Neuro-Oncology Leaders Come Together At Brain Tumor Workshop
The Jumpstarting Brain Tumor Drug Development Coalition recently hosted the Brain Tumor Clinical Trial Endpoints Workshop where leaders from the neuro-oncology community met to establish improved pathways for therapy evaluation.
The seminal workshop focused on confronting key challenges in developing and assessing treatments for glioblastoma multiforme (GBM), one of the most common primary malignant brain tumors. GBM represents about 17% of all primary brain tumors and about 60-75% of all astrocytomas. The tumor can be difficult to treat and its exact cause is still unknown.
One of the key challenges tackled in the workshop was how to advance use of imaging-related endpoints in clinical trials. Dr. W.K. Alfred Yung, workshop chair, and chair of the department of neuro-oncology at MD Anderson Cancer Center, said, “What we did with this Workshop, and what the guidance the FDA graciously provided enables, is to speed the development of standards and tumor response criteria, so that together we can accurately assess the effectiveness of promising therapies seeking approval.”

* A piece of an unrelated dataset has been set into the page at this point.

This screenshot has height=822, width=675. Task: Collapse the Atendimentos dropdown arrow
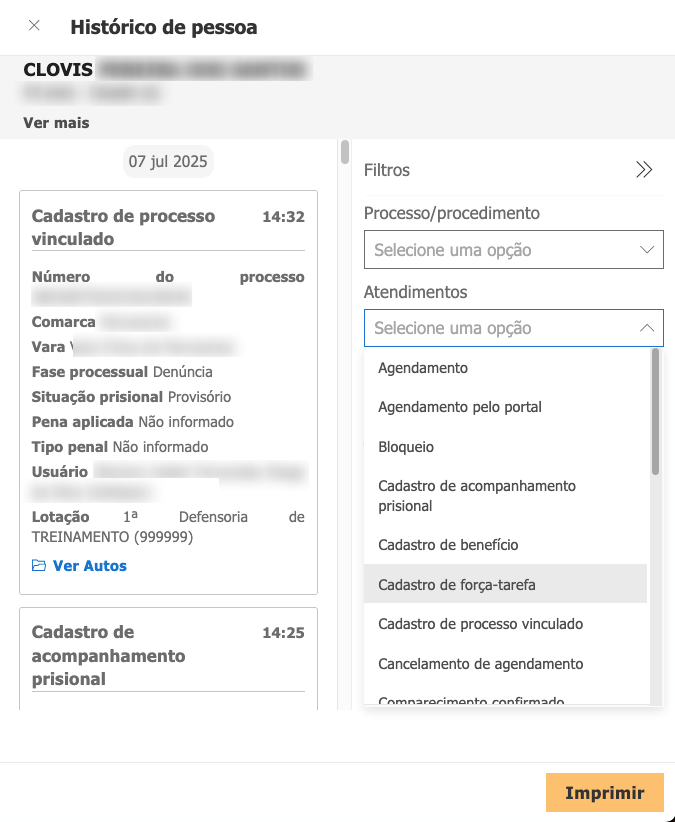tap(647, 328)
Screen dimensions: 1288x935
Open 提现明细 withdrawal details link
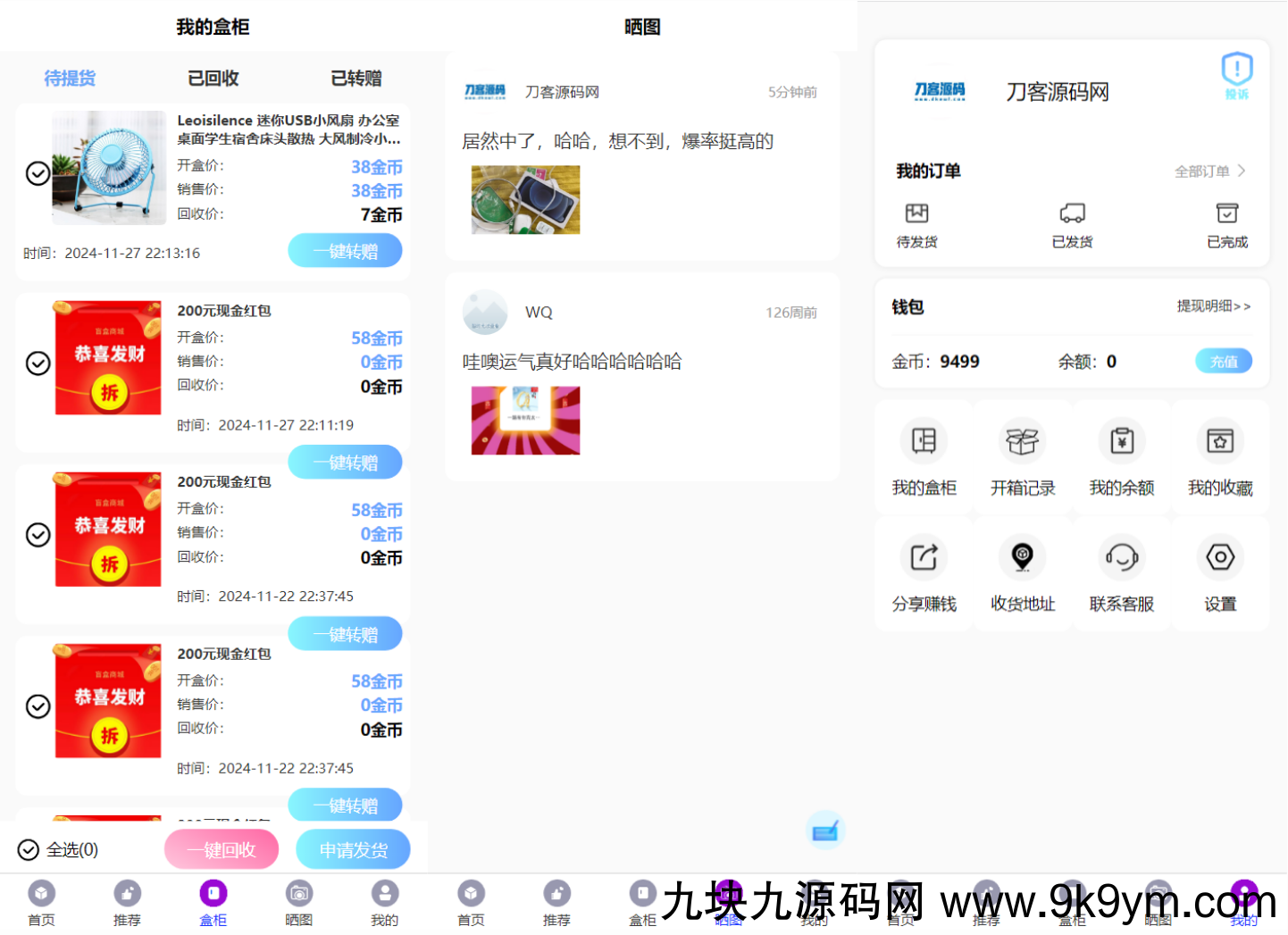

Participants in the seminal workshop included the US Food and Drug Administration (FDA), the NCI, brain tumor patient advocates, leading neuro-oncologists, and biopharmaceutical representatives. The resulting action plan from the workshop included the following constructs:
- Refinement and standardization of the Response Assessment in Neuro-Oncology (RANO) criteria
- Establishment of standards and techniques across the brain tumor imaging field for proper processing and distribution
- Continuous evaluation of new and emerging technology and techniques to further improve imaging accuracy
N. Paul TonThat, CEO of the National Brain Tumor Society, said, “All the key stakeholders were aware of the current limitations and lack of clarity in brain tumor imaging endpoints, but we needed to get all of the leaders into one room to actually begin moving the conversation forward.” The National Brain Tumor Society said the prospect of faster approvals not only speeds new brain tumor therapies entry into the market, but may also entice pharma companies to invest in brain tumor research.
Dr. Richard Pazdur from the FDA’s Office of Hematology and Oncology Products said, "The FDA wants to foster the development of new and effective treatments for patients with brain tumors. We are happy to participate in conversations with the neuro-oncology community to discuss the evaluation process for brain tumor therapies.”